In fact, despite Macron's victory, the far right has also made a further advance in Perpinyà itself. If in 2017 Marine Le Pen won 40%, this Sunday she reached 48%. And the same happened in many municipalities in Northern Catalonia, with spectacular results. In Pià, the far right went from 59% to 67%; in a place as symbolic as Elne it rose from 50.8% to 61.3%, and in Prada de Conflent, where current French PM Jean Castex was mayor until 2020, it has risen from 39% to 51%. These are just a few examples.

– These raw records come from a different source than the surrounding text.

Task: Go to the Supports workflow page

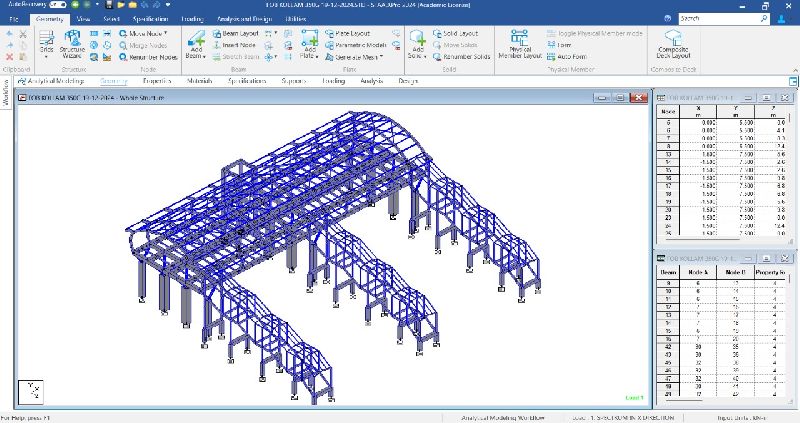Action: pyautogui.click(x=294, y=81)
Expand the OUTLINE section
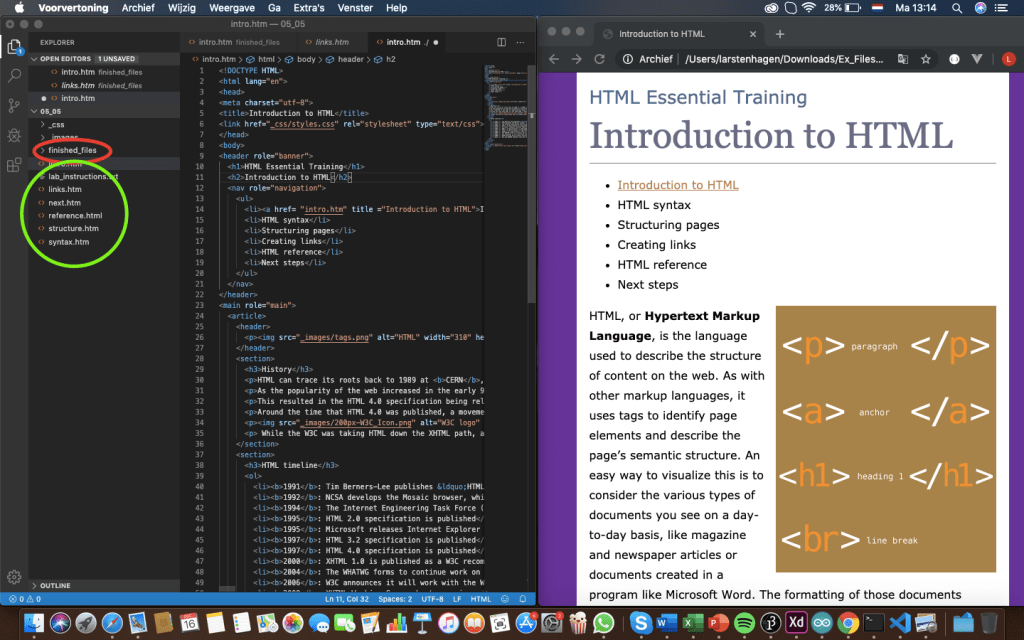 pos(56,586)
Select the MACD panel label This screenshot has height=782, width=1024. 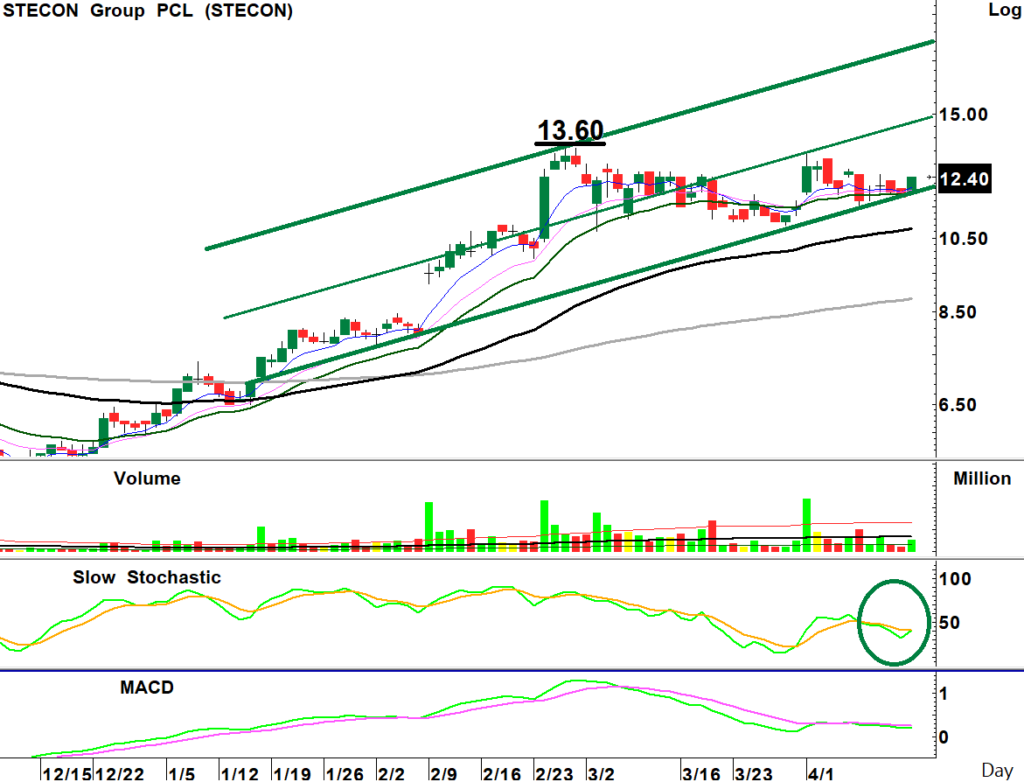[x=146, y=687]
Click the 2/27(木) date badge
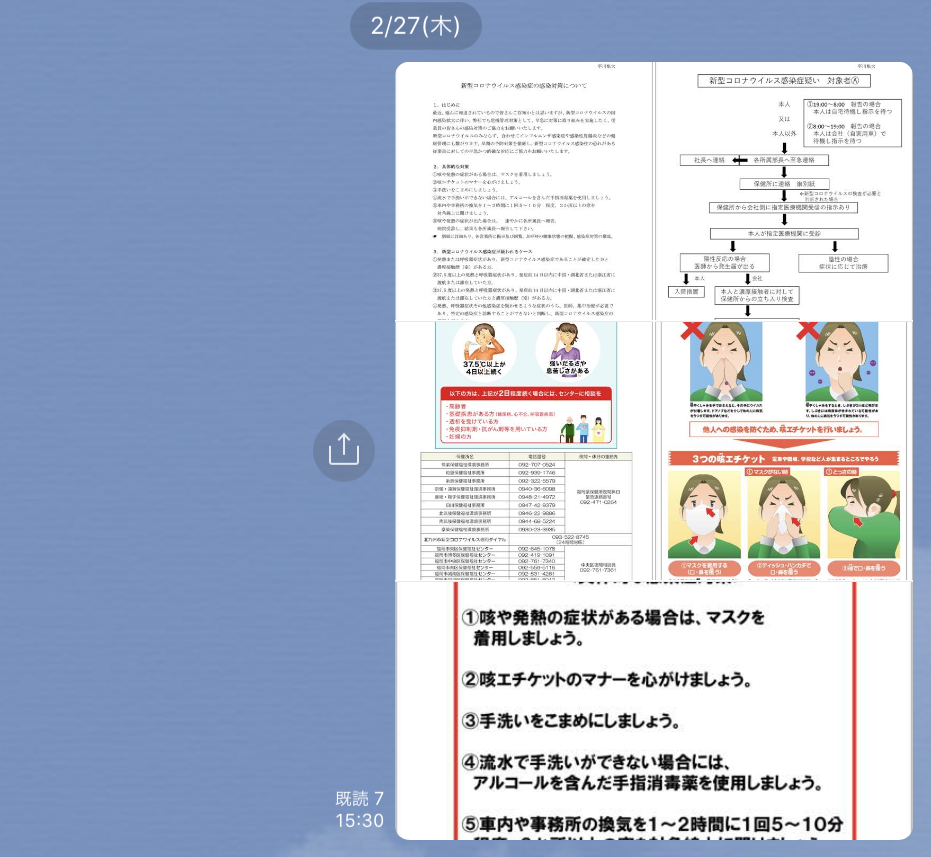Image resolution: width=931 pixels, height=857 pixels. 415,26
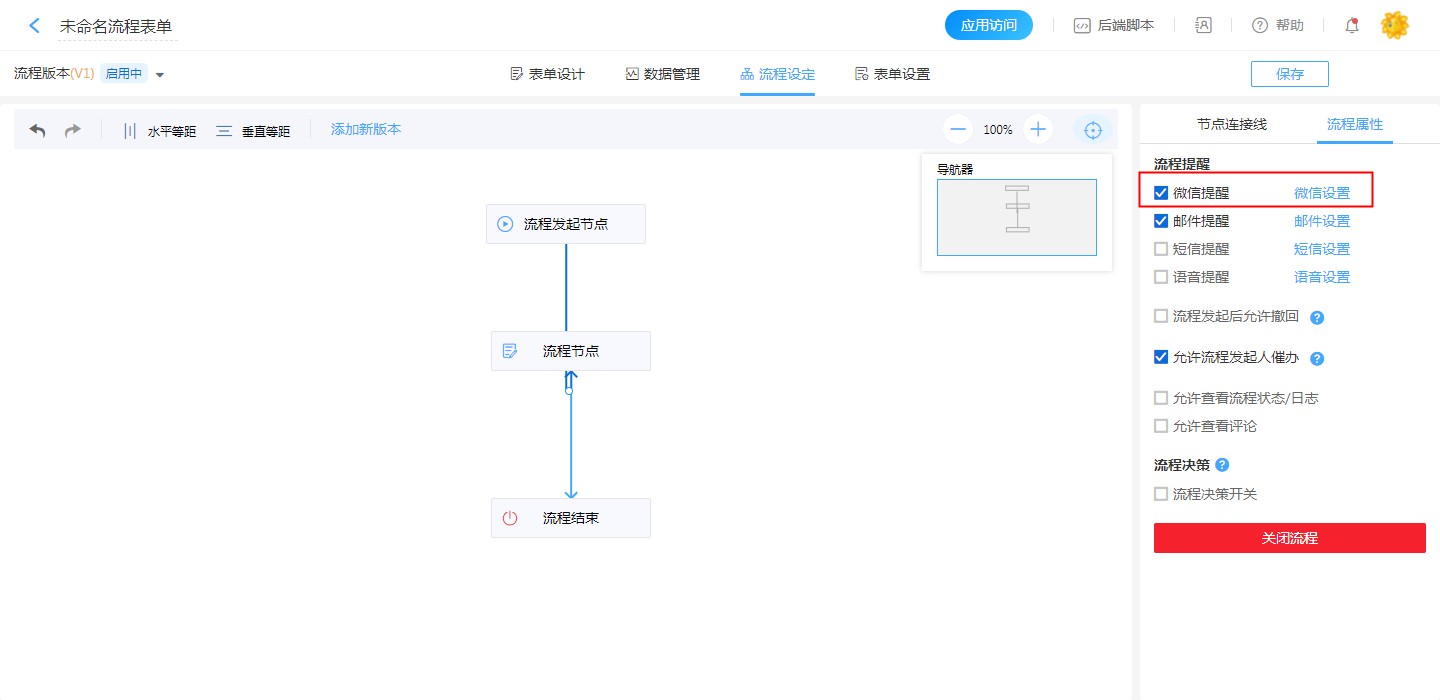Turn on the 流程决策开关 checkbox
This screenshot has height=700, width=1440.
coord(1161,494)
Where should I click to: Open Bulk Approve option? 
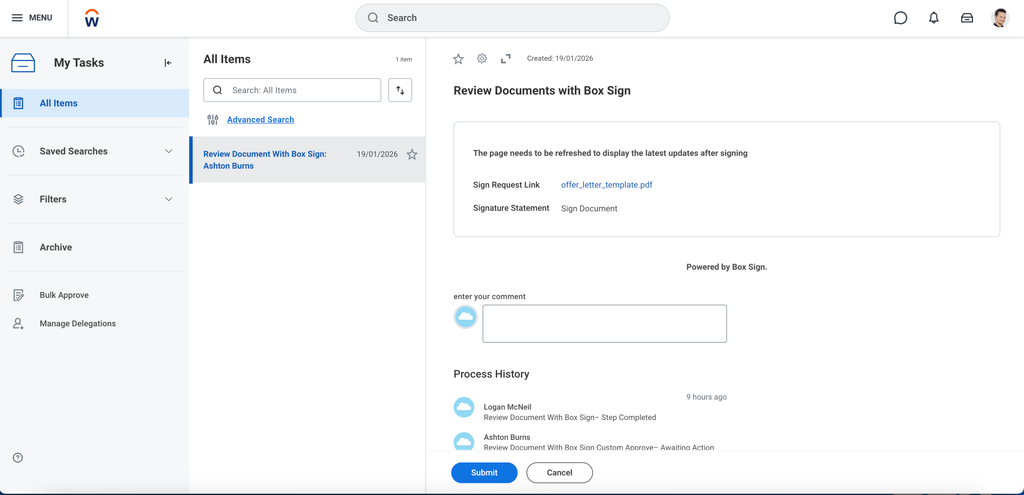pos(64,295)
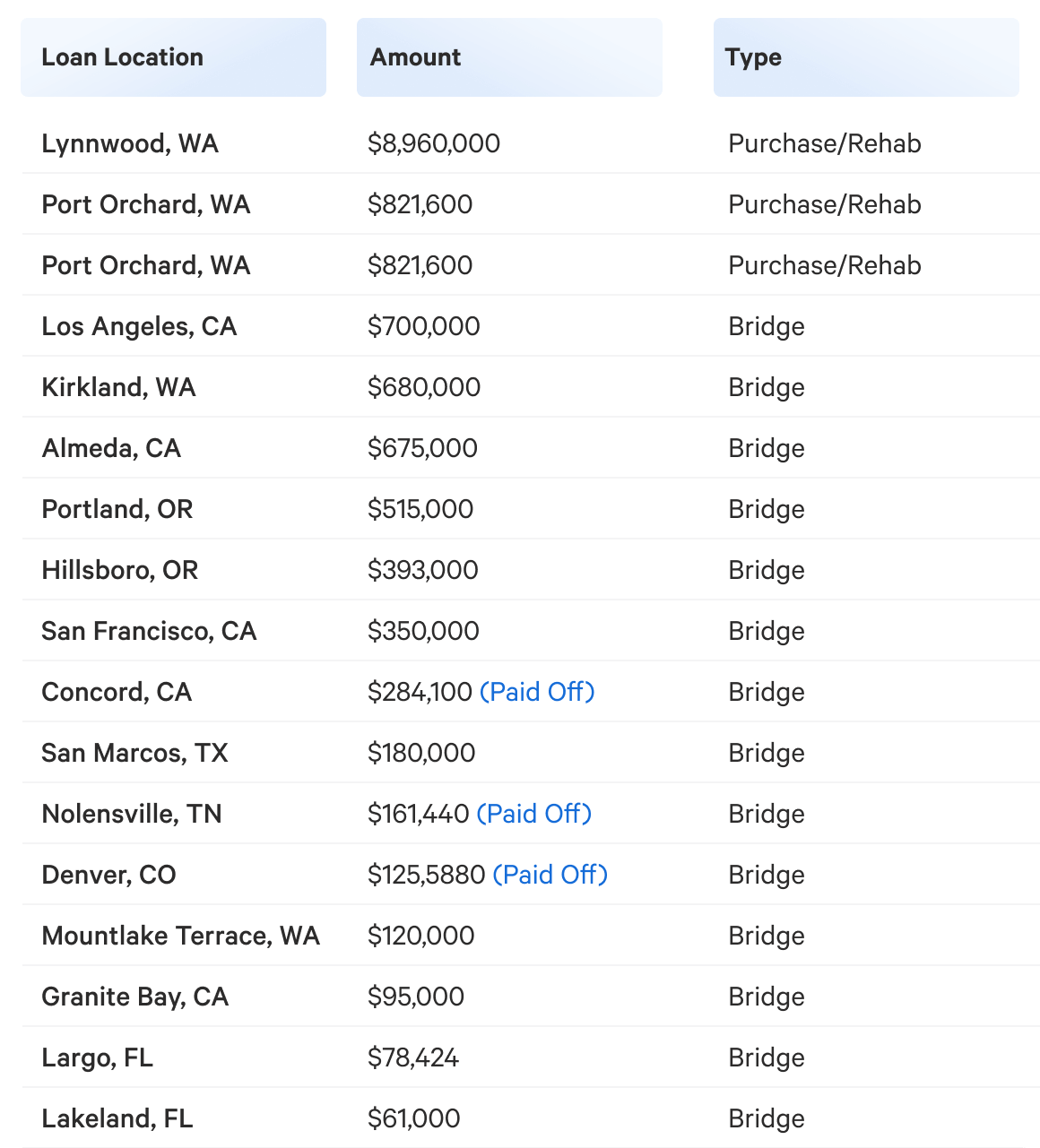Screen dimensions: 1040x1148
Task: Click the Amount column header
Action: point(509,57)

Beyond Northern Catalonia, the far right has progressed throughout France. In the 2017 presidential election, Marine Le Pen won only two départements, Pas-de-Calais and Aisne, both in northern France. In this election, she triumphed in 23 of the 101 French territorial units, such as Aisne (59.9%), South Corsica (58.3%), North Corsica (57.9%), Pas-de-Calais (57.5%) and Alt Marne (47%), among others, concentrated mainly in the north. Also in the Somme (51%), the birthplace of president Emmanuel Macron.

To all this must be added the overseas departments, with very particular characteristics (among other factors, a much lower Covid vaccination rate). In the first round, the majority opted for the radical left of Jean-Luc Mélenchon and this time for the extreme right of Marine Le Pen. In Guadeloupe the National Rally candidate achieved 69.6%

Three match balls

The reality is that Emmanuel Macron managed to save the third match ball that the far right has had in the 21st century. But it is no less true that this French far right has only grown in support. This was seen in the first round, when one in three French voters opted for the far right, when the votes of the two first-round extremist candidates, Le Pen and Eric Zemmour, are combined. And in the second round, the National Rally broke through its own ceiling. Jean-Marie Le Pen won 18% of the vote in 2002, Marine Le Pen won 34% in 2017 and now she has risen to 42%.